Vietnam veteran, Pastor tends to all veterans in Holiday

Holiday pastor serves fellow veterans, invites all to spring festival

Tampa Bay Times
Ernie and Regina Bullock
By Sarah Whitman
Times Correspondent
Published March 12

Ernie Bullock served nearly two tours in Vietnam, and survived the 1968 Tet Offensive.

The former U.S. Marine, who also served with the Air Force, returned from war in 1970 a changed and broken man.

He has since dedicated his life to counseling and serving veterans.

Bullock works at the Veterans Hospital in Sarasota and as an associate pastor at Holiday Community Fellowship Church in Pasco. He leads the church’s veteran outreach, a chapter of Point Man International Ministries.

Bullock joined the organization in the 1990s when he became a Christian and led a chapter in New York before moving to Florida two years ago.

The outreach will host a free Spring Festival at Holiday Community Fellowship Church, 5144 Sunray Drive, from noon to 4 p.m. on March 16. Families are invited to come meet firefighters, members of law enforcement and veterans, play games and participate in youth activities. Veterans and their families will serve as volunteers.

“It is essential for children and others to meet veterans and law enforcement and emergency responders,” Bullock said. “People of all ages need to understand these men and women care for others and rise to the call of duty every time they walk through the doors at work. Some of these people have given up their lives to save someone else.”

Last year, about 150 people attended the festival. About 25 volunteers helped organize the second annual event. Many participate in Point Man’s meet-ups at church.

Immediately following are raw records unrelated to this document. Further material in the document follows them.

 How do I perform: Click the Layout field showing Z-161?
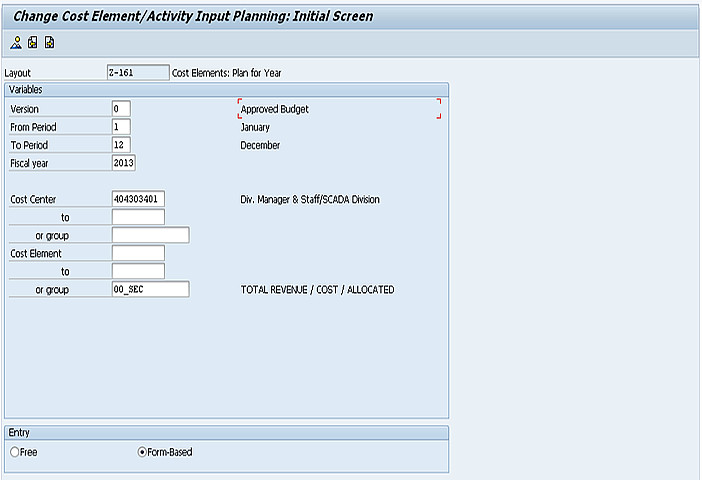[x=138, y=73]
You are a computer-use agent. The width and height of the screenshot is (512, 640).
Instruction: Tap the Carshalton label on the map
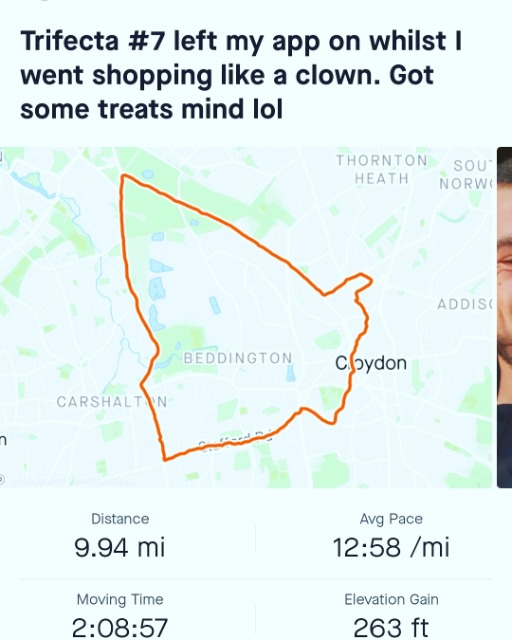tap(112, 402)
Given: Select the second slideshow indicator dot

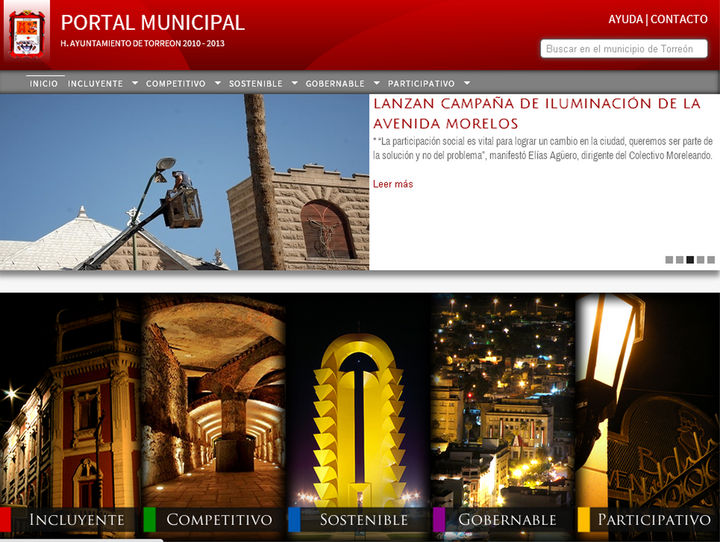Looking at the screenshot, I should [x=680, y=260].
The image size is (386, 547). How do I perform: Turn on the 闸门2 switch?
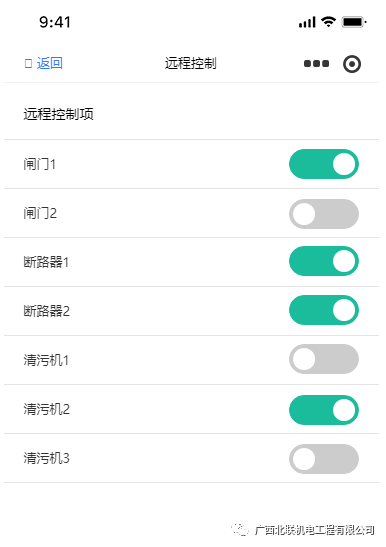click(324, 214)
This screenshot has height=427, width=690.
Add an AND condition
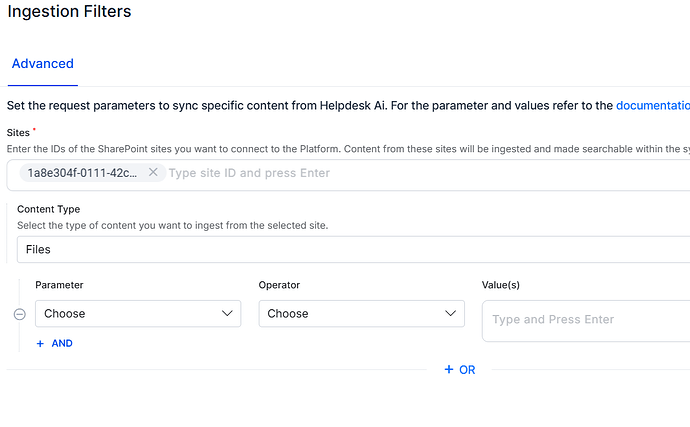tap(55, 343)
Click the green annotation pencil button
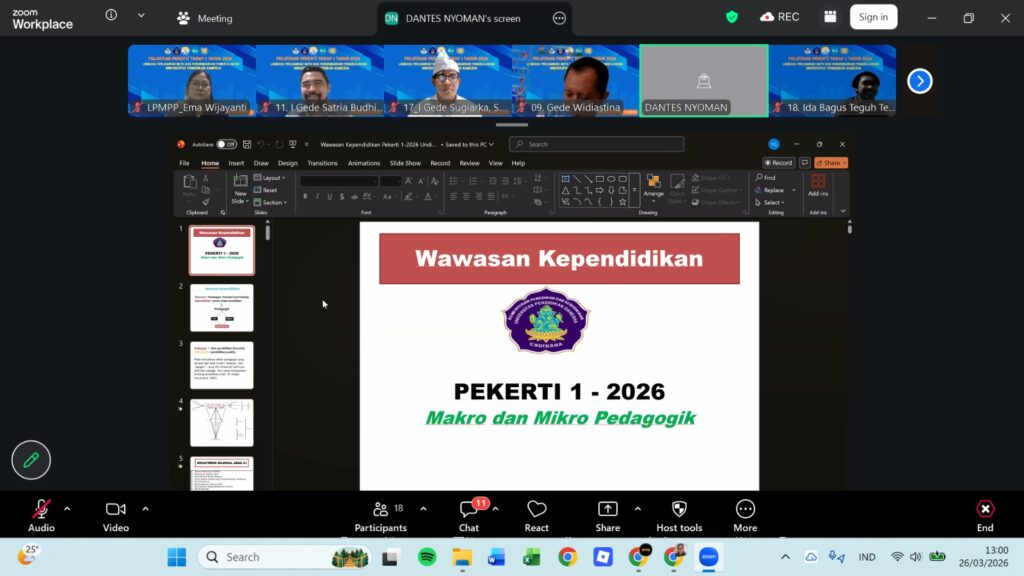Screen dimensions: 1024x576 coord(31,460)
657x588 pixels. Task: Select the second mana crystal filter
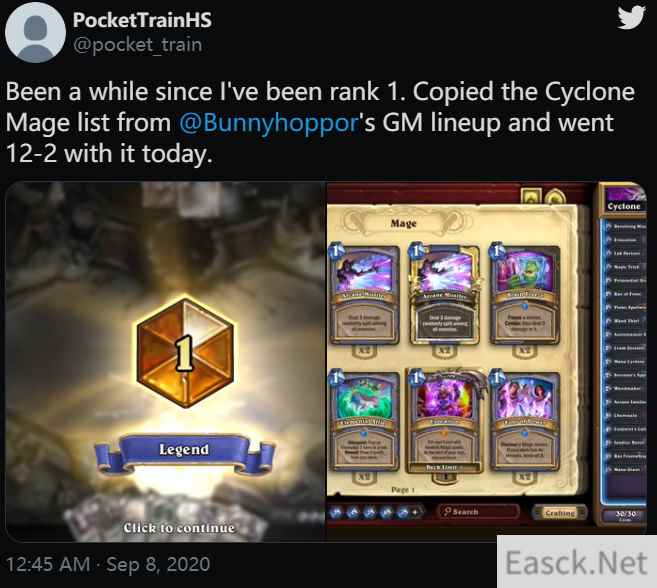tap(353, 512)
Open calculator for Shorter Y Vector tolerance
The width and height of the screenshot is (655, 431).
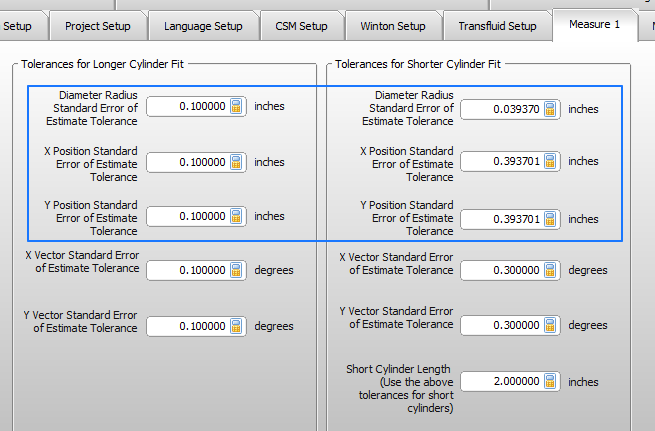[550, 325]
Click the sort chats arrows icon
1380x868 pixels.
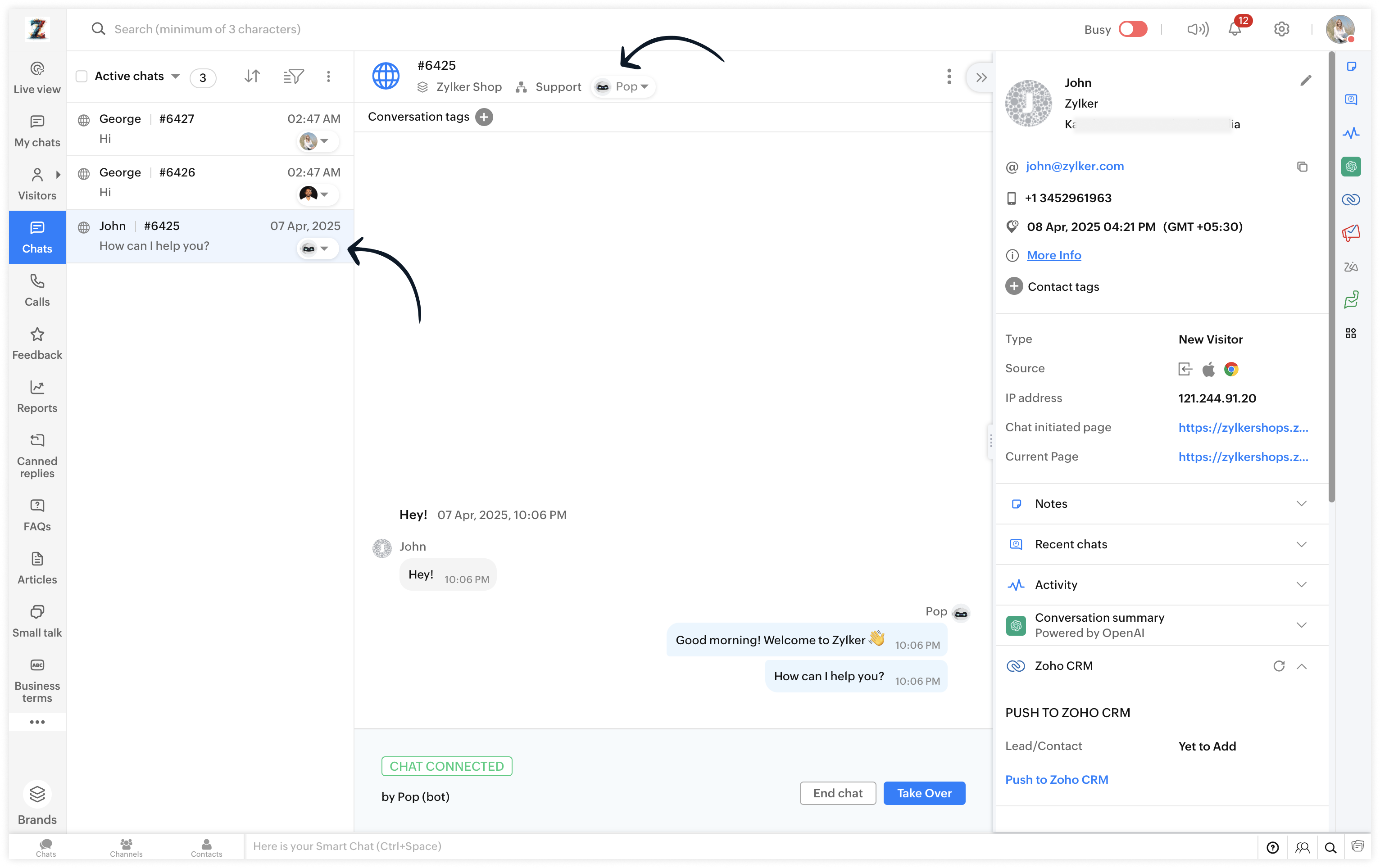pyautogui.click(x=252, y=76)
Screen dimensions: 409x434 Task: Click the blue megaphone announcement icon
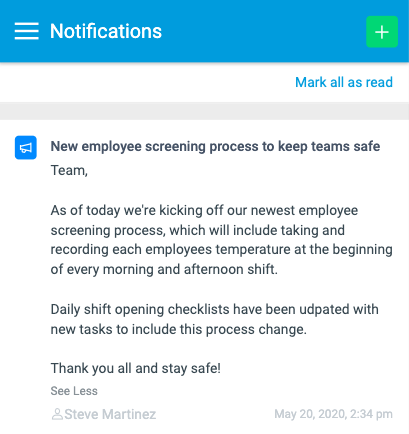coord(26,147)
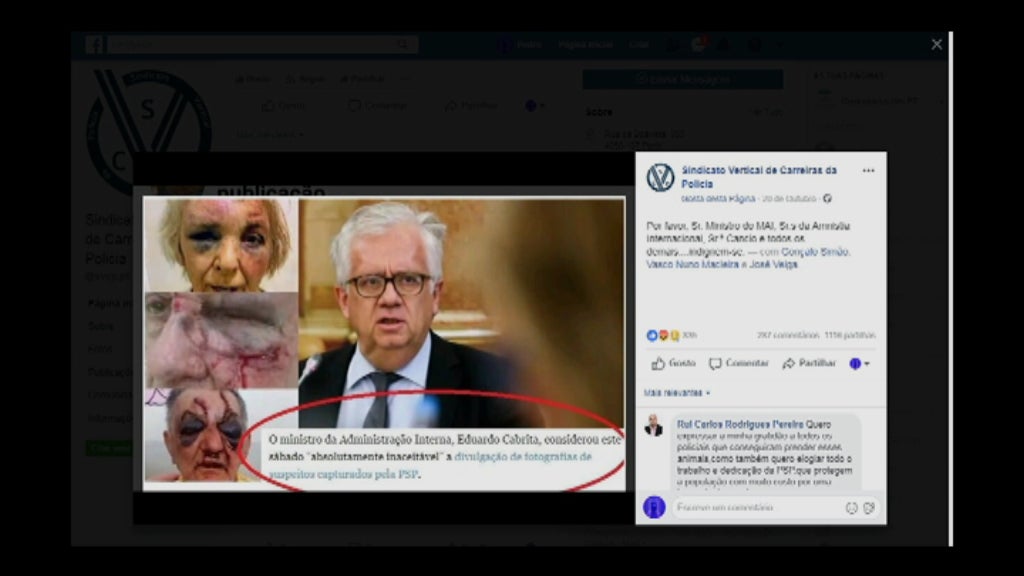This screenshot has height=576, width=1024.
Task: Open tagged profile Gonçalo Simão
Action: pyautogui.click(x=816, y=252)
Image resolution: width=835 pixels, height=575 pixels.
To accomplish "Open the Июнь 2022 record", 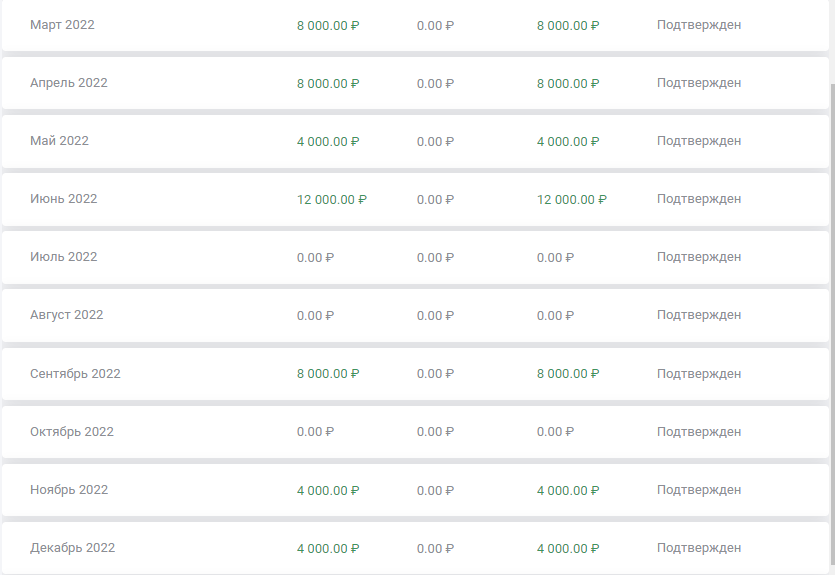I will (415, 199).
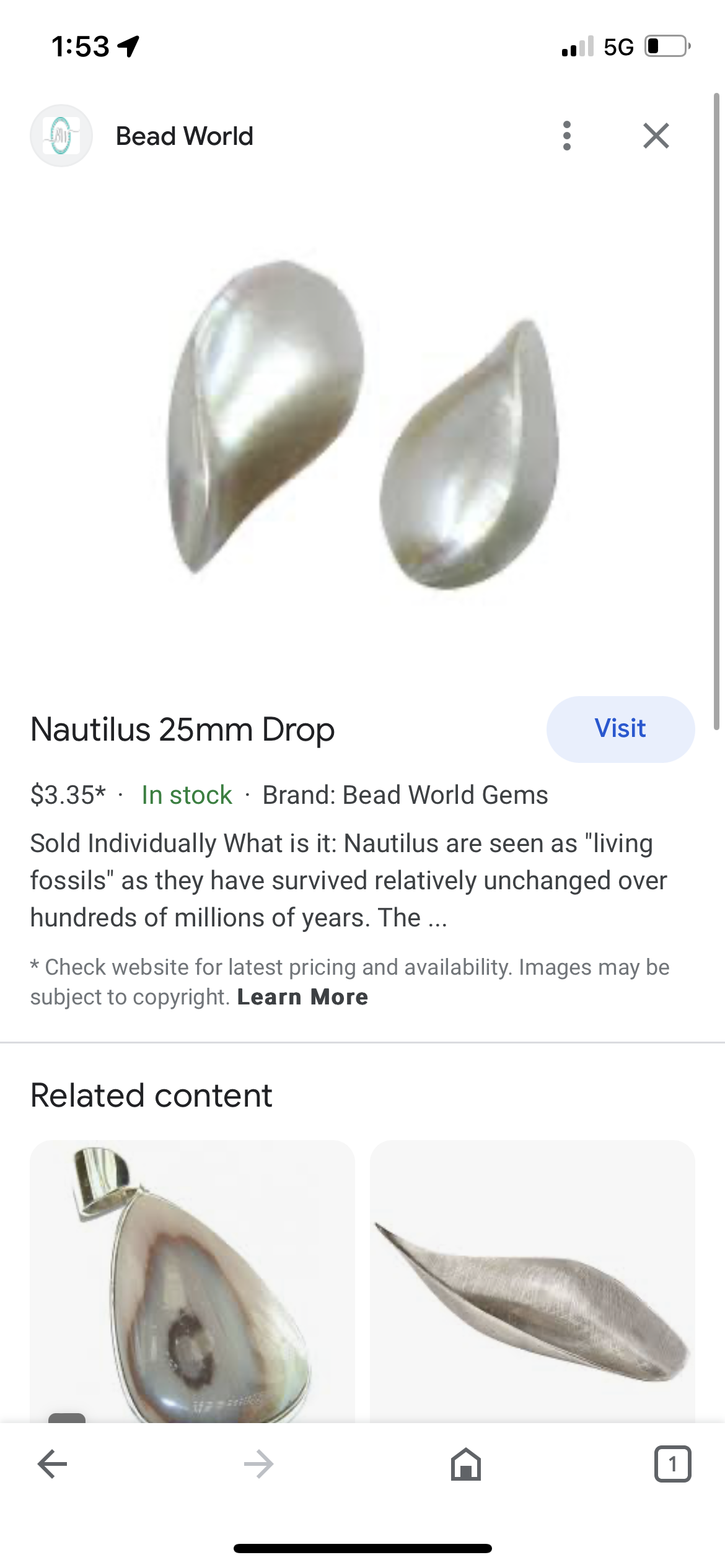This screenshot has height=1568, width=725.
Task: Tap the cellular signal strength icon
Action: (578, 46)
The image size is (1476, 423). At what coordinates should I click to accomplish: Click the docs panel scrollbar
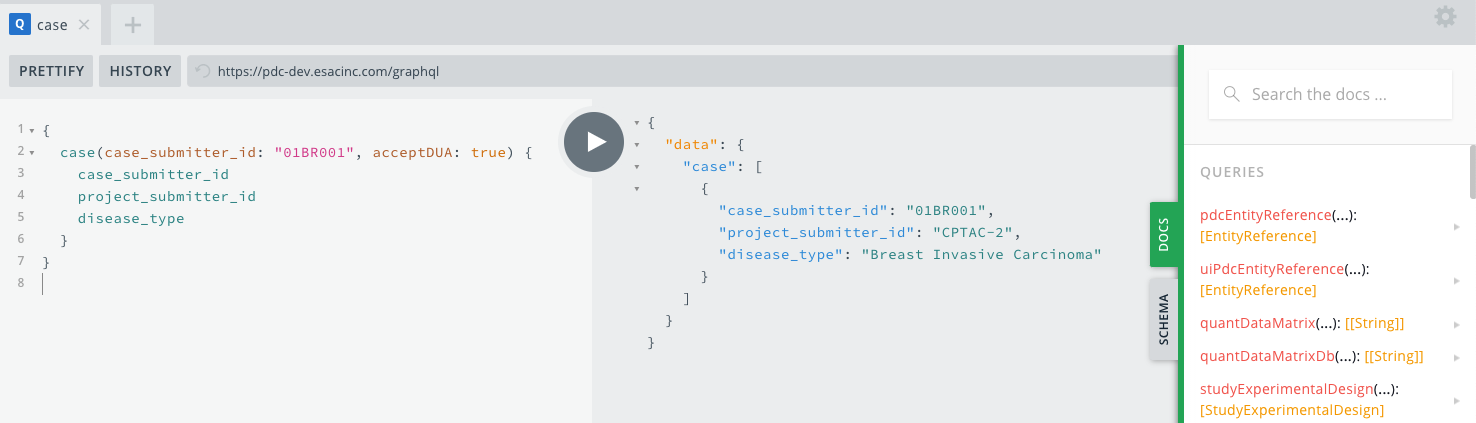[1471, 172]
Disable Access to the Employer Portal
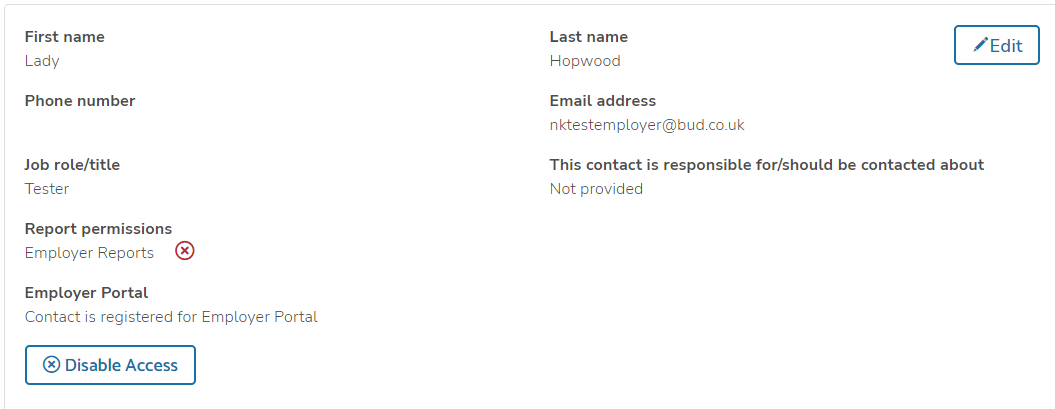The width and height of the screenshot is (1055, 409). [x=110, y=365]
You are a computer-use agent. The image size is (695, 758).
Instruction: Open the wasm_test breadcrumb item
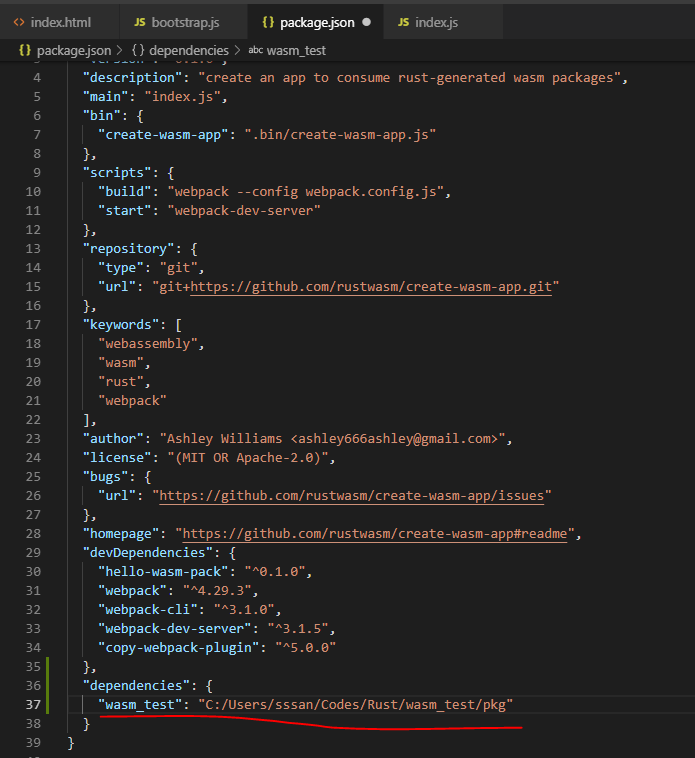(x=299, y=49)
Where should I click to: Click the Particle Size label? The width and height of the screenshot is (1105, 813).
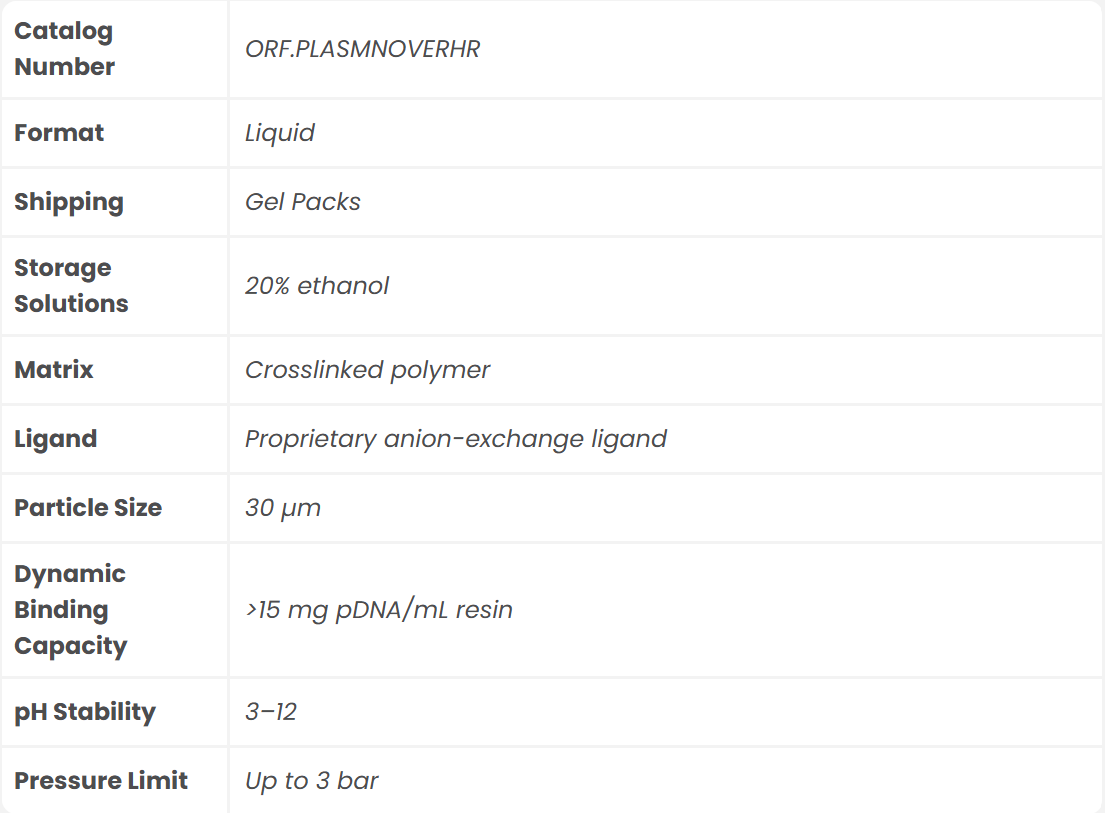pyautogui.click(x=88, y=508)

The members form a community with common histories and purpose, Bullock said.

Bullock ministers often to veterans struggling to reconcile their experiences with daily life.

“Many veterans get stuck in grief, but also many are stuck in anger,” Bullock said. “I believe the worst of the anger should be dealt with in therapy groups in VA hospitals. However, churches have a role in recovery, too.”